Table 5 indicates that the electrocatalytic activity in the approximation of Gmax(U) is on the order of 0.12–0.22 eV at U = 1.53 V vs. RHE, except for the partly *OOH-covered surface that reveals Gmax(U) = 0.35 eV. This translates to a reduction of about 0.3–0.6 eV compared to the traditional OER mechanisms (cf. Tables 1–4). Therefore, we arrive at the intriguing finding that the OER on IrO2(110) is governed by Walden-type pathways rather than by any of the previously assumed reaction mechanisms, and this conclusion can be rendered in an unbiased manner by the descriptor Gmax(U) as the free-energy difference between the different pathways clearly exceeds the threshold of 0.20 eV.33
Table 5
Energetic assessment of the Walden pathways (cf. Figure 3) for the OER over different surface motifs of a single-crystalline IrO2(110) electrode (cf. Figure 1b-e) by the descriptor Gmax(U) at U = 1.23 V and 1.53 V vs. RHE. For both potential conditions, the limiting free-energy span in the approximation of Gmax(U) is indicated. Further details are provided in sections 9–12 of the supplemental.

-- DATA SEGMENT --
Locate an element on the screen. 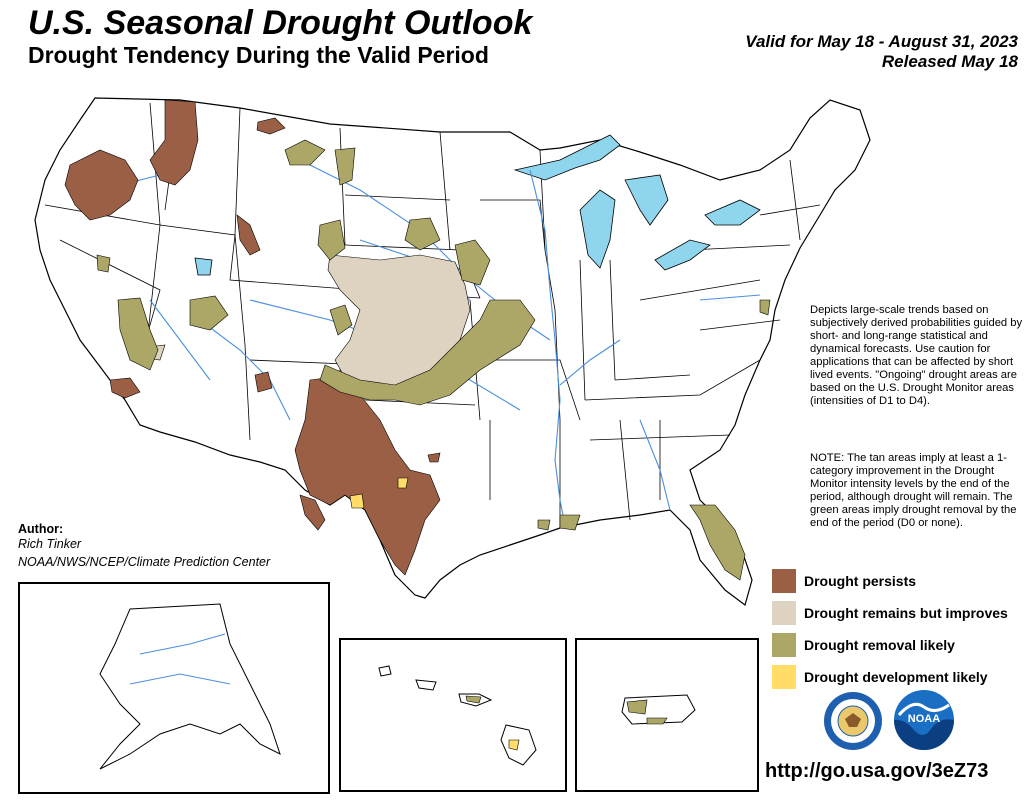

-- WHAT YOU ARE ASKED TO DO --
Answer these questions from the text on oxygen evolution over IrO2(110):
1. Which surface shows Gmax(U) = 0.35 eV?
2. What threshold does the free-energy difference between the pathways clearly exceed?
3. At which two potentials does Table 5 assess the Walden pathways?

-- ANSWER TO THE EXERCISE --
1. The partly *OOH-covered surface
2. 0.20 eV
3. 1.23 V and 1.53 V vs. RHE